Para ela, o conflito na Ucrânia teve um peso considerável no agravamento da situação socioeconômica britânica. Porém o desgaste dos políticos do Partido Conservador, em especial nas imagens de Boris Johnson e Liz Truss, não está diretamente associado ao conflito.
O que pesa na avaliação dos conservadores, afirma, é uma série de erros históricos, que começa no processo do Brexit, passa pelo desastre social da COVID-19 e pelo “Partygate” (o escândalo das festas de Boris Johnson, então premiê, durante a pandemia) e finalmente chega à Ucrânia e às sanções contra a economia russa, cujo impacto também foi sentido pelos países que propuseram as restrições. Como apontou Laura Waisbich, “o conflito ucraniano foi a gota d’água”, porque a crise era latente.

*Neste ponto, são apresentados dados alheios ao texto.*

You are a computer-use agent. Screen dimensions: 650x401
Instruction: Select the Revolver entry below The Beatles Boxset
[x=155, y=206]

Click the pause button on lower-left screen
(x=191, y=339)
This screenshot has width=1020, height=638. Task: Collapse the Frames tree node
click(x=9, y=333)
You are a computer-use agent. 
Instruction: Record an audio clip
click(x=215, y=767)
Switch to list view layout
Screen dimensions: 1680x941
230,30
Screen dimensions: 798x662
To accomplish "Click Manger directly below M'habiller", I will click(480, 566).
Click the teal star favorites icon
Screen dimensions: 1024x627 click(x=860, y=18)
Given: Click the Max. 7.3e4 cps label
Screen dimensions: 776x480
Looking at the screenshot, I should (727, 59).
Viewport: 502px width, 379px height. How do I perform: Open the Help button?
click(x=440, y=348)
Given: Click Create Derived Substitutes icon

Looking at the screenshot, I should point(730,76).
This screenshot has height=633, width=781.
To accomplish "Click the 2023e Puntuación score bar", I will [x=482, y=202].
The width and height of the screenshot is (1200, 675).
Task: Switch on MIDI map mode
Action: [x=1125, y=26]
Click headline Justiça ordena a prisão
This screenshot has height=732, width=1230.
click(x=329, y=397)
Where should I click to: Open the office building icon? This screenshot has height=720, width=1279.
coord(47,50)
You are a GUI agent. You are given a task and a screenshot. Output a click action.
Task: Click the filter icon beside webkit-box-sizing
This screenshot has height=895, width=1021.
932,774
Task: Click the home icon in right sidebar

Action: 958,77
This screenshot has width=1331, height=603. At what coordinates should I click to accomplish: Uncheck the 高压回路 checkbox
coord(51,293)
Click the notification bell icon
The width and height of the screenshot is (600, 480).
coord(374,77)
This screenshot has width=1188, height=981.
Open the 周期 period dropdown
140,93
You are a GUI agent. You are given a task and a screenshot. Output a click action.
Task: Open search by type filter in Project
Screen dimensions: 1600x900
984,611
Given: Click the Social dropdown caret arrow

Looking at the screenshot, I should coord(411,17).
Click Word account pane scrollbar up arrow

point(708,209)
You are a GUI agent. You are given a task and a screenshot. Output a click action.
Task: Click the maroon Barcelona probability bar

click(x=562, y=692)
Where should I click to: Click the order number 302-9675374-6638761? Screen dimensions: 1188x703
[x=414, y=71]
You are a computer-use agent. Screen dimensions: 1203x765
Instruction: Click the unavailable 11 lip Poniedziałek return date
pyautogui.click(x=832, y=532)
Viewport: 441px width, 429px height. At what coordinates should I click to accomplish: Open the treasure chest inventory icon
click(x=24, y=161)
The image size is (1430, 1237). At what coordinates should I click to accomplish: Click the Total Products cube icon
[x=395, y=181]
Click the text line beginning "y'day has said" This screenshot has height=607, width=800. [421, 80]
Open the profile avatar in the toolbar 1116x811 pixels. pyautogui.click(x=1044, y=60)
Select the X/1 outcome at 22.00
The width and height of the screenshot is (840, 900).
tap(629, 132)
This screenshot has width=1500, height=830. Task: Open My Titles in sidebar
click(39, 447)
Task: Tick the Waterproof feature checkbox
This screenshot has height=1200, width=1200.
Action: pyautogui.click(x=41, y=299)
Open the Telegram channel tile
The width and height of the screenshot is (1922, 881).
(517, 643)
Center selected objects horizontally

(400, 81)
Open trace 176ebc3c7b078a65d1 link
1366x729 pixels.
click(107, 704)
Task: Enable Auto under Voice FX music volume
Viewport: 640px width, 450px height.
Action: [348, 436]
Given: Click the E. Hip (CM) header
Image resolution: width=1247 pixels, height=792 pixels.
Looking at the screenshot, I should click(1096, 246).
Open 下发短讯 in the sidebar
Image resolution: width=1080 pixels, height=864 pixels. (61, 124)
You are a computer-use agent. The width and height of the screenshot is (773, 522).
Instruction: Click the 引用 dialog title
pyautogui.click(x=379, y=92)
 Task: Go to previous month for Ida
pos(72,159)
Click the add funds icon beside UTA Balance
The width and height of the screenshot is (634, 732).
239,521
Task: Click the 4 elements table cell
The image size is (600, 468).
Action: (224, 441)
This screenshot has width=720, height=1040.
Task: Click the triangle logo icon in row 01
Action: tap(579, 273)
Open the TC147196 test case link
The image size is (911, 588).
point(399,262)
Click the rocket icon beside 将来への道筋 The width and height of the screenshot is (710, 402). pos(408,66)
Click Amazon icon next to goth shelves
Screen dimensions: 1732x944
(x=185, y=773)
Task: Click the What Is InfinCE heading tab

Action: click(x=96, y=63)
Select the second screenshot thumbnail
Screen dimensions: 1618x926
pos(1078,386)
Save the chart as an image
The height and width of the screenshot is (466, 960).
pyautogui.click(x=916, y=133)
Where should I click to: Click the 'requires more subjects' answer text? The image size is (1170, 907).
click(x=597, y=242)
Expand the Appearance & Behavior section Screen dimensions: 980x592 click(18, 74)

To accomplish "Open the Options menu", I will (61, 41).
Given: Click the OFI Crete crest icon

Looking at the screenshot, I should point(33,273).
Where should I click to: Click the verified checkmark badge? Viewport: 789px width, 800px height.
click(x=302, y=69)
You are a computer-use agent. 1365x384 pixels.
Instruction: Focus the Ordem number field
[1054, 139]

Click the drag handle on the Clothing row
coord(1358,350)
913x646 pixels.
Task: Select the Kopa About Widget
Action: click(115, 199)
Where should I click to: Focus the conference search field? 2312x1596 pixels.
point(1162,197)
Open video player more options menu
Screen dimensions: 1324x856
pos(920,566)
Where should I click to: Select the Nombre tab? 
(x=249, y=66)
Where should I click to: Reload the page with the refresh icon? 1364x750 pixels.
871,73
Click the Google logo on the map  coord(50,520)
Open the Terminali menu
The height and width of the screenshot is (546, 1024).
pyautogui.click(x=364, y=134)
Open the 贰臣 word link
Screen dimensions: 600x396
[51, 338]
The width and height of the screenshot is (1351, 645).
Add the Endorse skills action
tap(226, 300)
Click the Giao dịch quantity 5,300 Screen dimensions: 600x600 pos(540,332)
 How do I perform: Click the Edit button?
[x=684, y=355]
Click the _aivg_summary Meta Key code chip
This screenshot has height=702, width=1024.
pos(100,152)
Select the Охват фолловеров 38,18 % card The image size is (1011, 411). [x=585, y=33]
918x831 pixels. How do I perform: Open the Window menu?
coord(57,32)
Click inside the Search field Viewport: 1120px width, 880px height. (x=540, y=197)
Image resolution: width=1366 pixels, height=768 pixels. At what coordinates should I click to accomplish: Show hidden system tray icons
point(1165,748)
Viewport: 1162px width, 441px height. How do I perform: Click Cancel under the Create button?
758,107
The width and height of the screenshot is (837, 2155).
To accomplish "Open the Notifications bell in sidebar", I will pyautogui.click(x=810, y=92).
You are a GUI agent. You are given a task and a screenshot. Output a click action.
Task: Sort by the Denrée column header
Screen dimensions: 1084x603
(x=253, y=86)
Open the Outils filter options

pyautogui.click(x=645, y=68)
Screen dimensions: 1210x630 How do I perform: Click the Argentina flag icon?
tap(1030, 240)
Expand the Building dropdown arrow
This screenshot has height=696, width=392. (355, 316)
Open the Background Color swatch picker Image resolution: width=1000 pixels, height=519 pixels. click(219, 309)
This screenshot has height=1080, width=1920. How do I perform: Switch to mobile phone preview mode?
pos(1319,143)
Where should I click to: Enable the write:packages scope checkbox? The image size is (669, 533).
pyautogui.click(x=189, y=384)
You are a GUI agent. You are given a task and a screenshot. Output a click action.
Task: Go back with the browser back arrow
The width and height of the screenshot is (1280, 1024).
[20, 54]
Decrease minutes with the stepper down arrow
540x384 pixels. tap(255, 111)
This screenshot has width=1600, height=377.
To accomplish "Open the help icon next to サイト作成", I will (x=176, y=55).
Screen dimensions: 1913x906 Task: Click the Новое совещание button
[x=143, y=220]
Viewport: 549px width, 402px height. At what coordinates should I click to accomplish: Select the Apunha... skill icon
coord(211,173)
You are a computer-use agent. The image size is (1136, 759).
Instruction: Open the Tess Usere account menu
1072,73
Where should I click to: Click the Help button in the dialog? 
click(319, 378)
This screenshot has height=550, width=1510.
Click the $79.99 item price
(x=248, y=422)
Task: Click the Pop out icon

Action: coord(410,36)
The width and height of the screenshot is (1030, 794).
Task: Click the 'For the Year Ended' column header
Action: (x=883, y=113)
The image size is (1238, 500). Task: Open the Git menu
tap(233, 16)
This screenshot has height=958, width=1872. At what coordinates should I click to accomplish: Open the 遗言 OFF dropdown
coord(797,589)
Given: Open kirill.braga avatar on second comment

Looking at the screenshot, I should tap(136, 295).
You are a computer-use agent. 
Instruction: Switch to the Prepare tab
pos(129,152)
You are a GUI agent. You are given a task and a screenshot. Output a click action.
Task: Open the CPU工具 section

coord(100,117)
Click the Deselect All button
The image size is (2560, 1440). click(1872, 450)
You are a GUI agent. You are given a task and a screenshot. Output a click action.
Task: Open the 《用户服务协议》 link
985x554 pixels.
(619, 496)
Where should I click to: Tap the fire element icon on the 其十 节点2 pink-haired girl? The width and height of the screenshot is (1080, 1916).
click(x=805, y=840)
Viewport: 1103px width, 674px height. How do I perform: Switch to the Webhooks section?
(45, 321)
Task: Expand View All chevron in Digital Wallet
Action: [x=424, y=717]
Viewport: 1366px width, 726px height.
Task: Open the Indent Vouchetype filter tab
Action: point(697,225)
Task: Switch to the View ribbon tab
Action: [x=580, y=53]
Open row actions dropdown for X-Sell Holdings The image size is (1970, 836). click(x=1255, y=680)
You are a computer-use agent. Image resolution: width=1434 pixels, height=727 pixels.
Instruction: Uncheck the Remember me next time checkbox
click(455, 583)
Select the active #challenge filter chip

Questionada sobre a mudança de premiê e sobre o apoio à Ucrânia, a especialista comentou que “não haverá mudança formal, pois ela [Truss] reforça o apoio e promete continuidade, seja na entrega de armas, seja no treinamento”. Entretanto o foco do governo que está começando “deve ser o lado doméstico”. Para ela, “embora não seja possível se descolar das questões internacionais, o foco, sem dúvida, será doméstico”, pois está cada vez mais difícil para o Reino Unido usar a crise na Ucrânia como cortina de fumaça para seus problemas internos.